Task details. Print this span of the material below exactly: the line with "You are a computer-use", the line with "Instruction: Switch to", and every line between them, but nothing else.

The records.
==============================

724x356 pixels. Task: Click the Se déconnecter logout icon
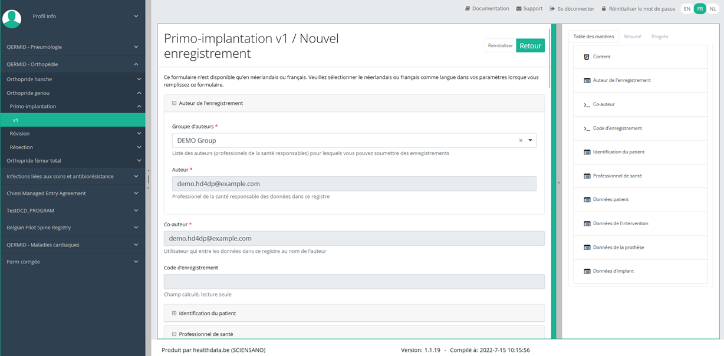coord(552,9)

==============================

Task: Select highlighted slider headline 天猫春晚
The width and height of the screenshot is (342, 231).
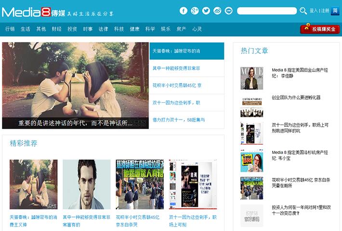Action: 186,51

==============================

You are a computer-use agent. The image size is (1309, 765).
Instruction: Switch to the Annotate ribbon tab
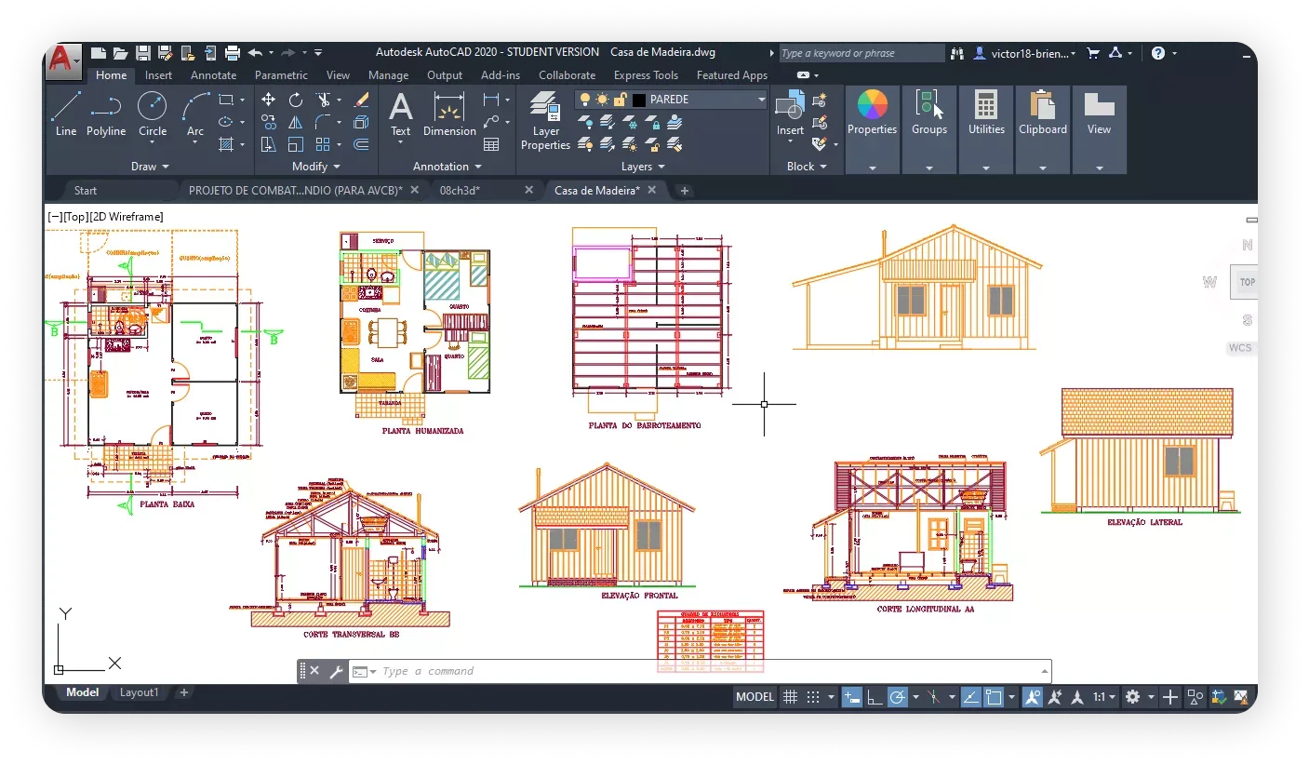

==============================

Exercise result.
You are a computer-use agent. The image size is (1309, 765).
Instruction: Switch to the Annotate ribbon tab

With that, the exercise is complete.